C’est comme ça qu’il m’a appris la nouvelle. En allant nourrir les bêtes la colère me submergea.
Je suis trop jeune pour se marier, je n’ai même pas 16 ans. Je ne suis pas encore un homme. Et puis, la fille Alombert c’est à peine si je la connais, j’ai juste discuté quelques fois avec elle, entre voisins quoi !

Lundi 14 février 1774

Dans la petite église Saint Blaise, et devant ses paroissiens assemblés, le curé de Lalleyriat maria Claude Beroud Maure, 15 ans, et Marie Françoise Alombert Goget, 18 ans.
Le marié était en colère.

Dimanche 9 février 1783

Le père de Claude agonisait : il n’allait pas tarder à rejoindre feue Barthélémière.
Claude était toujours en colère contre son père qui lui avait imposé ce mariage si jeune. Même si aujourd’hui, à 24 ans, la différence d’âge se faisait moins sentir avec son épouse. Celle-ci était sur le point de donner naissance à leur cinquième enfant. Quoi qu’il arrive, il décida de ne pas assister à ses funérailles.

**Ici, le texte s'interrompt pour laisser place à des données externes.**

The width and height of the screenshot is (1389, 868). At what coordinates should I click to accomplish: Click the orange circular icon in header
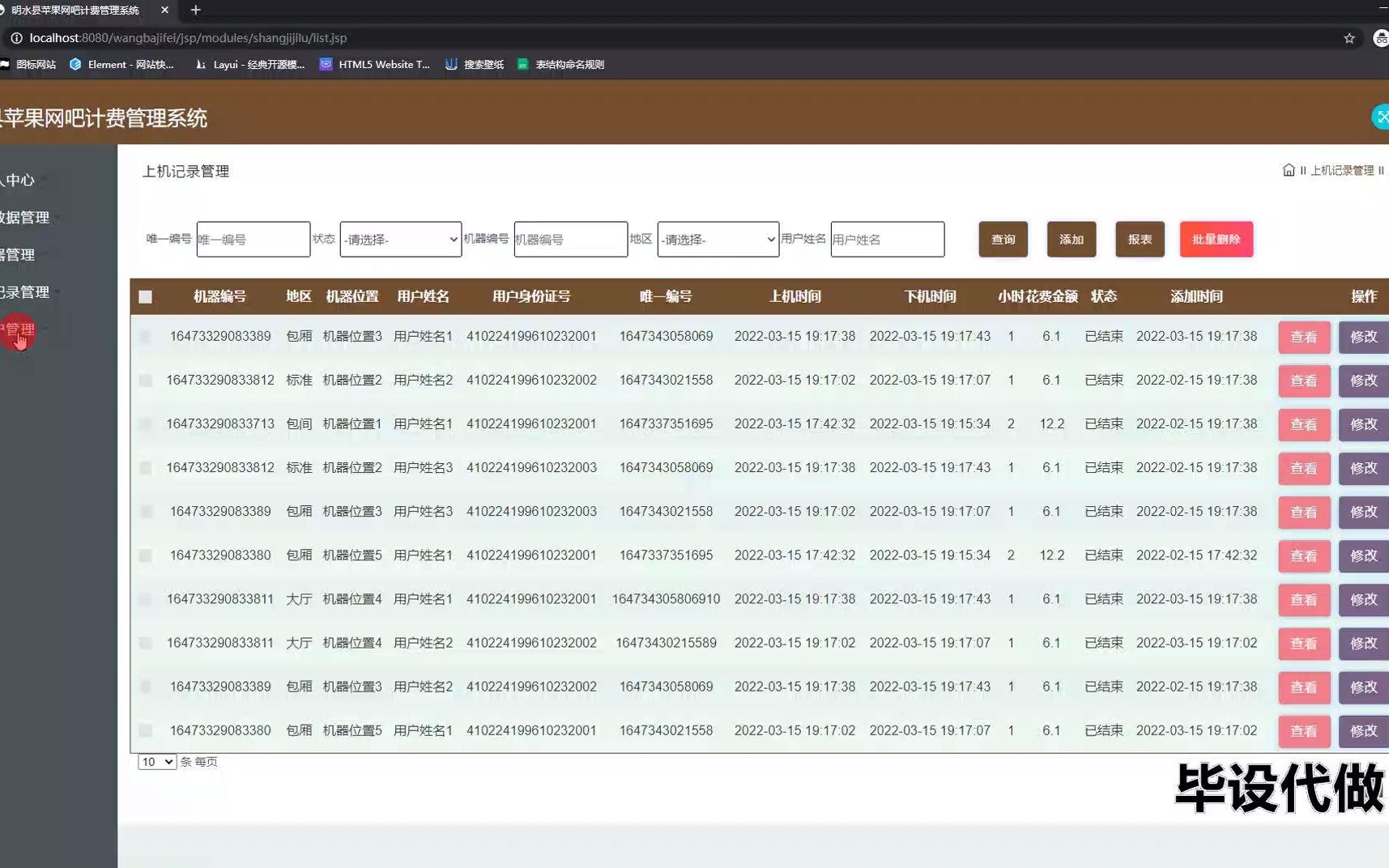[1380, 117]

L’an XIII de la République française e t le quinzième jour de Germinal (jeudi 4 avril 1805)

Claude ne saura jamais qu’en ce levant ce matin-là il ne verrait pas le coucher du soleil, la mort l’emportant, mettant fin à une vie assez brève (il n’avait que 51 ans). Il n’eut pas le temps de faire le bilan de son existence. L’eût-il fait il se serait aperçu que sa défunte épouse lui manquerait. Celle qu’il ne voulait pas épouser à 15 ans, qui lui avait donné 11 enfants et l’avait quitté trois ans plus tôt. Il n’était plus en colère, juste nostalgique d’une jeunesse passée trop vite.